** REQUIRED WORK **
What is needed is an exact copy of every entry below.

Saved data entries
• • • • •
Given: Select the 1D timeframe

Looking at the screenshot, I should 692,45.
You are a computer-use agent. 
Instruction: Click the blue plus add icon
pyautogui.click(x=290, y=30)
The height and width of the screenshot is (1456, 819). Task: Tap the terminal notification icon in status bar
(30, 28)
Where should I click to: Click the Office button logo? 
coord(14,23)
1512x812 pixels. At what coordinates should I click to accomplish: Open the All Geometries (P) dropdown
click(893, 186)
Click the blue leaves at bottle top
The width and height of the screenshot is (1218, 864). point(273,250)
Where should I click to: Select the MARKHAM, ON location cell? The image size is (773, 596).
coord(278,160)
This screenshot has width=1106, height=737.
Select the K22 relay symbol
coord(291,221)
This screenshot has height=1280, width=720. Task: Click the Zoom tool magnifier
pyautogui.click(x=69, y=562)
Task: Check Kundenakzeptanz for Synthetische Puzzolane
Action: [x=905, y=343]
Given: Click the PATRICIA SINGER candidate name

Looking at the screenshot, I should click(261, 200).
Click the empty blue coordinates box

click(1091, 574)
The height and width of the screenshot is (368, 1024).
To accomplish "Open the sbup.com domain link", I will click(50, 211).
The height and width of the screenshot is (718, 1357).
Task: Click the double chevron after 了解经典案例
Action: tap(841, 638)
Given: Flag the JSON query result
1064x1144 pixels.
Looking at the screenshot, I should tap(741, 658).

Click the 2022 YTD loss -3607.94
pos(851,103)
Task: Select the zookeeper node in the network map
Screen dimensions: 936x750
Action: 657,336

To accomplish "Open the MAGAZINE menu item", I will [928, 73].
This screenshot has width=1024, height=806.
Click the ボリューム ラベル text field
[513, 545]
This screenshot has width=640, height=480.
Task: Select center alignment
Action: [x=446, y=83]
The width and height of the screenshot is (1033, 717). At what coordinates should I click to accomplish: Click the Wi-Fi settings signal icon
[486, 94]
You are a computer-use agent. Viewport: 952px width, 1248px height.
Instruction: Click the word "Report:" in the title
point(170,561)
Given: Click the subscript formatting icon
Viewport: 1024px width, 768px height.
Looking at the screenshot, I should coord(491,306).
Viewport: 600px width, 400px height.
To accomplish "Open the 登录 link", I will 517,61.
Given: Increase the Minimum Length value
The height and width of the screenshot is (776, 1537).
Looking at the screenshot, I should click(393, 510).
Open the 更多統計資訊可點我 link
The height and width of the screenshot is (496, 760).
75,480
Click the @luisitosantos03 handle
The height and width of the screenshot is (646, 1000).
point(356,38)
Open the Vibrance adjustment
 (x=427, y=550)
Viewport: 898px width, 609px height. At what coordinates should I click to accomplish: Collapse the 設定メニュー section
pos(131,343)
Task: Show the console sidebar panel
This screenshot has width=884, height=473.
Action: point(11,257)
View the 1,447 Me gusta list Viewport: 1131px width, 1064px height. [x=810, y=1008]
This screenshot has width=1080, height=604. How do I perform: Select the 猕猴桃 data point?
• • • • •
** WRITTEN ANSWER **
Given: Select the 1D timeframe

Looking at the screenshot, I should 692,45.
You are a computer-use agent. 
Instruction: Click the blue plus add icon
pyautogui.click(x=290, y=30)
The height and width of the screenshot is (1456, 819). Task: Tap the terminal notification icon in status bar
(30, 28)
Where should I click to: Click the Office button logo? 
coord(14,23)
1512x812 pixels. At what coordinates should I click to accomplish: Open the All Geometries (P) dropdown
click(893, 186)
Click the blue leaves at bottle top
The width and height of the screenshot is (1218, 864). point(273,250)
Where should I click to: Select the MARKHAM, ON location cell? The image size is (773, 596).
coord(278,160)
This screenshot has width=1106, height=737.
Select the K22 relay symbol
coord(291,221)
This screenshot has height=1280, width=720. Task: Click the Zoom tool magnifier
pyautogui.click(x=69, y=562)
Task: Check Kundenakzeptanz for Synthetische Puzzolane
Action: [x=905, y=343]
Given: Click the PATRICIA SINGER candidate name

Looking at the screenshot, I should click(261, 200).
Click the empty blue coordinates box

click(1091, 574)
The height and width of the screenshot is (368, 1024).
To accomplish "Open the sbup.com domain link", I will click(50, 211).
The height and width of the screenshot is (718, 1357).
Task: Click the double chevron after 了解经典案例
Action: tap(841, 638)
Given: Flag the JSON query result
1064x1144 pixels.
Looking at the screenshot, I should tap(741, 658).

Click the 2022 YTD loss -3607.94
pos(851,103)
Task: Select the zookeeper node in the network map
Screen dimensions: 936x750
Action: 657,336

To accomplish "Open the MAGAZINE menu item", I will [928, 73].
This screenshot has width=1024, height=806.
Click the ボリューム ラベル text field
[513, 545]
This screenshot has width=640, height=480.
Task: Select center alignment
Action: [x=446, y=83]
The width and height of the screenshot is (1033, 717). At what coordinates should I click to accomplish: Click the Wi-Fi settings signal icon
[486, 94]
You are a computer-use agent. Viewport: 952px width, 1248px height.
Instruction: Click the word "Report:" in the title
point(170,561)
Given: Click the subscript formatting icon
Viewport: 1024px width, 768px height.
Looking at the screenshot, I should coord(491,306).
Viewport: 600px width, 400px height.
To accomplish "Open the 登录 link", I will 517,61.
Given: Increase the Minimum Length value
The height and width of the screenshot is (776, 1537).
Looking at the screenshot, I should click(393, 510).
Open the 更多統計資訊可點我 link
The height and width of the screenshot is (496, 760).
75,480
Click the @luisitosantos03 handle
The height and width of the screenshot is (646, 1000).
point(356,38)
Open the Vibrance adjustment
 (x=427, y=550)
Viewport: 898px width, 609px height. At what coordinates should I click to accomplish: Collapse the 設定メニュー section
pos(131,343)
Task: Show the console sidebar panel
This screenshot has width=884, height=473.
Action: point(11,257)
View the 1,447 Me gusta list Viewport: 1131px width, 1064px height. [x=810, y=1008]
This screenshot has width=1080, height=604. How do I perform: Select the 猕猴桃 data point?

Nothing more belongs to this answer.